Am Tag, als plötzlich der vertraute, längst vergessene Klang eines alten Motorrads über die staubige Dorfstraße ertönte, waren alle schockiert. Die Menschen lugten aus den Toren, einige blieben am Brunnen stehen, und sogar die alte Nina legte den Eimer beiseite, als sie den klappernden Motor erkannte.
Es war der alte Stepan.
Er war bereits siebzig. Nach dem Tod seiner Frau sprach er kaum noch mit jemandem, trug jahrelang denselben alten Mantel und schob selbst die einfachsten Dinge auf. Das Dach seines Hauses war jedes Frühjahr undicht, der Zaun schief, und der Garten überwuchert.
Doch an diesem Tag überraschte alle nicht, dass Stepan plötzlich wieder auf seinem alten Motorrad fuhr.
Hinter ihm saß eine Frau.
Sie war etwa dreißig Jahre alt, trug ein blaues Kleid mit Gänseblümchen und hielt sich an dem alten Mann, als sei das völlig normal. Das Motorrad fuhr langsam, manchmal stotterte der Motor, manchmal mussten sie es mit den Füßen anschieben, weil der Motor offenbar nicht mehr wollte.
Als sie vor Stepans Hof anhielten, hatte sich bereits eine kleine Menschentraube an den Nachbarzäunen versammelt.
— Mein Gott, er ist verrückt geworden… — flüsterte die alte Nina.
Doch Stepan, als würde er nichts bemerken, nahm den Helm ab, half der Frau vom Motorrad und sagte völlig ruhig:
— Das ist Lena. Meine Frau.
Für einige Sekunden herrschte auf der ganzen Straße so eine Stille, dass nicht einmal die Hühner gackerten. Dann begann ein Flüstern.
Manche lachten, manche schüttelten den Kopf, andere sagten offen, dass der alte Mann nach dem Tod seiner Frau den Verstand verloren habe.
— Sie ist doch vierzig Jahre jünger als er!

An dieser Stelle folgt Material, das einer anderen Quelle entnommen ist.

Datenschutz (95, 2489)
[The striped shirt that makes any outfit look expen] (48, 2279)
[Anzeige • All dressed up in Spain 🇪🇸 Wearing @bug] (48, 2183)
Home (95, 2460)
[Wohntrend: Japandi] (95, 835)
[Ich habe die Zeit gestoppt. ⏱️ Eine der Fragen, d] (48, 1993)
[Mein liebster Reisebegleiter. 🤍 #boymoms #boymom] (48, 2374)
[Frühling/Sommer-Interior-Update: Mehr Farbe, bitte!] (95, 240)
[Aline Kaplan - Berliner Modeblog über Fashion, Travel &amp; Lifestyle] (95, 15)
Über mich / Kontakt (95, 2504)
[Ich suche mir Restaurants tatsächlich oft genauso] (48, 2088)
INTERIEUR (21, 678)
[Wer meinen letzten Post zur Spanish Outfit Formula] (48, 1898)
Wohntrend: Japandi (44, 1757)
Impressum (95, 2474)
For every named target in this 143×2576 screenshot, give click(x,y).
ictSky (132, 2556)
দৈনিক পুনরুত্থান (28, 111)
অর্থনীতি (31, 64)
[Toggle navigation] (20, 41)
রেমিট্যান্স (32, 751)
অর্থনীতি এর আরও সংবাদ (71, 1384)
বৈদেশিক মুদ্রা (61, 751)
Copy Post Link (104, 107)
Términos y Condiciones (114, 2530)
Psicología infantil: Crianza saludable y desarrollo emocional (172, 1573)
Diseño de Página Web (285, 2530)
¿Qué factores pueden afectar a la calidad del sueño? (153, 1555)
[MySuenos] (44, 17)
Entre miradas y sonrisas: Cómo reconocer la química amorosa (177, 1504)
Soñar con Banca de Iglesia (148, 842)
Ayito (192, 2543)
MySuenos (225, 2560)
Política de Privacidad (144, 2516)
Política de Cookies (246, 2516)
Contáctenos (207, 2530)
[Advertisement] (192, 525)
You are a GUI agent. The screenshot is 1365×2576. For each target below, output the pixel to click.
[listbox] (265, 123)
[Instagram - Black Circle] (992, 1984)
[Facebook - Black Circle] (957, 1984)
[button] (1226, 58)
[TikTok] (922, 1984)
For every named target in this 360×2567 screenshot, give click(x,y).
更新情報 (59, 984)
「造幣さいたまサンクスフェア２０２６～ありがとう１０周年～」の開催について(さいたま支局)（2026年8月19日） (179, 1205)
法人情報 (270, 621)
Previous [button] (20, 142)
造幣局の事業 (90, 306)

— Wahrscheinlich auf sein Geld aus.
— Mal sehen, wie lange sie hier bleibt.
Lena hörte alles, lächelte aber nur ruhig und begrüßte jeden, als sei nichts Ungewöhnliches geschehen.
Doch nach einigen Tagen war das ganze Dorf erneut schockiert, als sie sahen, was im Haus des alten Mannes geschah und was seine neue Frau tat 😨😢
Am Morgen qualmte schon der Schornstein, aus dem Fenster roch es nach frischgebackenem Brot, und im Hof hing jemand frisch gewaschene Wäsche auf.
Es war Lena.
Sie saß keine Minute untätig herum. Zuerst putzte sie die Fenster, die seit zehn Jahren nicht geputzt worden waren, dann räumte sie die alte Scheune aus, anschließend holte sie die Hälfte des unnötigen Gerümpels aus der Abstellkammer.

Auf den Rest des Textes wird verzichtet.